■ **TASK DIRECTIONS**
Repeat the listing in full, exactly as it stands.

■ **PROVIDED RECORDS**
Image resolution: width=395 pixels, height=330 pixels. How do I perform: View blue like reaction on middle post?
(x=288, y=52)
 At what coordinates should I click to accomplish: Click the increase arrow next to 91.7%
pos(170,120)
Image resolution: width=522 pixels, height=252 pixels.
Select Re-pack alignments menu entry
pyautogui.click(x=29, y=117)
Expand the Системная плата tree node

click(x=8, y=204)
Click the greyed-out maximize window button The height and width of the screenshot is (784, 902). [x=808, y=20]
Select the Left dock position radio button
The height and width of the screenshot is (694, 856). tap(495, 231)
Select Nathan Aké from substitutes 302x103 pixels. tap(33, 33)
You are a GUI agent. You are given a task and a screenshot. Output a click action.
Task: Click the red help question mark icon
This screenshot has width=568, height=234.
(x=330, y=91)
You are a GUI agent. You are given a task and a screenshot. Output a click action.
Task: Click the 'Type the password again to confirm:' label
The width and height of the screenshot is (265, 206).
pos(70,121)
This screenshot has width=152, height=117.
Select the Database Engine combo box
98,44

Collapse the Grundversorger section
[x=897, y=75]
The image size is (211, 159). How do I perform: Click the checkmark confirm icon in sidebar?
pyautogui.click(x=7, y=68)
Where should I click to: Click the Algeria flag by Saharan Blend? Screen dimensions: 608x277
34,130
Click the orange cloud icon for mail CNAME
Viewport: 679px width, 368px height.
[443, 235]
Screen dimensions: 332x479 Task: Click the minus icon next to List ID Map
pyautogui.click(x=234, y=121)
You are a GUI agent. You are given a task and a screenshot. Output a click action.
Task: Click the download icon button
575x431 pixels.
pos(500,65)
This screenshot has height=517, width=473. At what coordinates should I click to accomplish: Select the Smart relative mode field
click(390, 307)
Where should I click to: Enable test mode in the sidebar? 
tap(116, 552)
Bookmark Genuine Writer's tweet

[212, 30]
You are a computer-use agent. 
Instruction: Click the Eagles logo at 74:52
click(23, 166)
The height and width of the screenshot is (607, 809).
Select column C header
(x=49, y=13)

■ **RESULT OF THE EXERCISE**
Image resolution: width=395 pixels, height=330 pixels. How do I perform: View blue like reaction on middle post?
(x=288, y=52)
 At what coordinates should I click to accomplish: Click the increase arrow next to 91.7%
pos(170,120)
Image resolution: width=522 pixels, height=252 pixels.
Select Re-pack alignments menu entry
pyautogui.click(x=29, y=117)
Expand the Системная плата tree node

click(x=8, y=204)
Click the greyed-out maximize window button The height and width of the screenshot is (784, 902). [x=808, y=20]
Select the Left dock position radio button
The height and width of the screenshot is (694, 856). tap(495, 231)
Select Nathan Aké from substitutes 302x103 pixels. tap(33, 33)
You are a GUI agent. You are given a task and a screenshot. Output a click action.
Task: Click the red help question mark icon
This screenshot has width=568, height=234.
(x=330, y=91)
You are a GUI agent. You are given a task and a screenshot. Output a click action.
Task: Click the 'Type the password again to confirm:' label
The width and height of the screenshot is (265, 206).
pos(70,121)
This screenshot has width=152, height=117.
Select the Database Engine combo box
98,44

Collapse the Grundversorger section
[x=897, y=75]
The image size is (211, 159). How do I perform: Click the checkmark confirm icon in sidebar?
pyautogui.click(x=7, y=68)
Where should I click to: Click the Algeria flag by Saharan Blend? Screen dimensions: 608x277
34,130
Click the orange cloud icon for mail CNAME
Viewport: 679px width, 368px height.
[443, 235]
Screen dimensions: 332x479 Task: Click the minus icon next to List ID Map
pyautogui.click(x=234, y=121)
You are a GUI agent. You are given a task and a screenshot. Output a click action.
Task: Click the download icon button
575x431 pixels.
pos(500,65)
This screenshot has height=517, width=473. At what coordinates should I click to accomplish: Select the Smart relative mode field
click(390, 307)
Where should I click to: Enable test mode in the sidebar? 
tap(116, 552)
Bookmark Genuine Writer's tweet

[212, 30]
You are a computer-use agent. 
Instruction: Click the Eagles logo at 74:52
click(23, 166)
The height and width of the screenshot is (607, 809).
Select column C header
(x=49, y=13)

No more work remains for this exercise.